> [THE TASK]:
The answer should be every line below, repeated exactly, with the images left out.

> [PROVIDED RECORDS]:

--- START ---

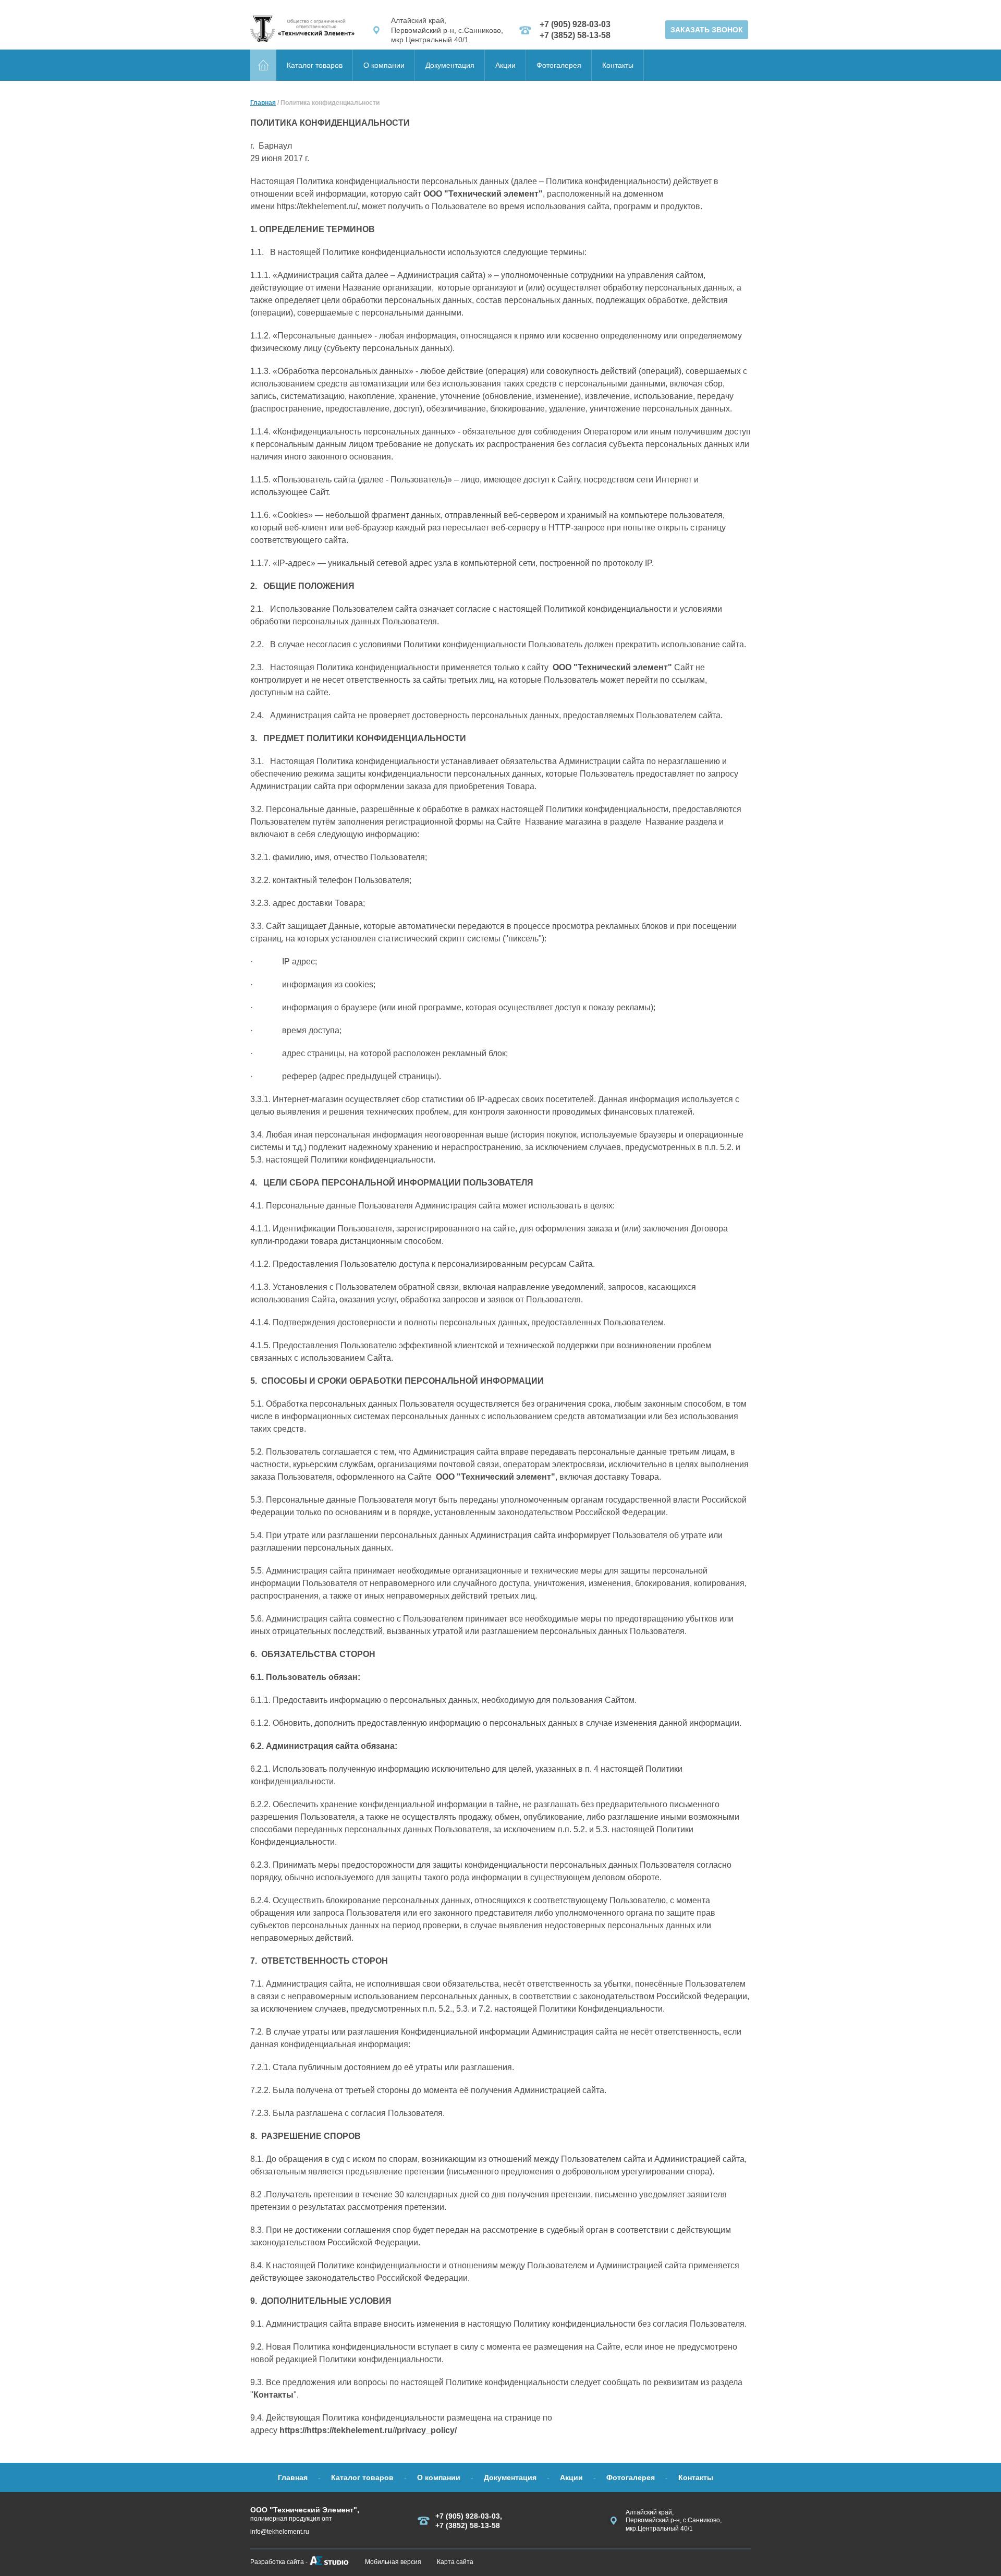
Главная (263, 102)
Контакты (617, 65)
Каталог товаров (315, 65)
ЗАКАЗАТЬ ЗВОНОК (706, 30)
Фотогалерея (558, 65)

--- END ---

> [WRITTEN ANSWER]:
Главная (263, 102)
Контакты (617, 65)
Каталог товаров (315, 65)
ЗАКАЗАТЬ ЗВОНОК (706, 30)
Фотогалерея (558, 65)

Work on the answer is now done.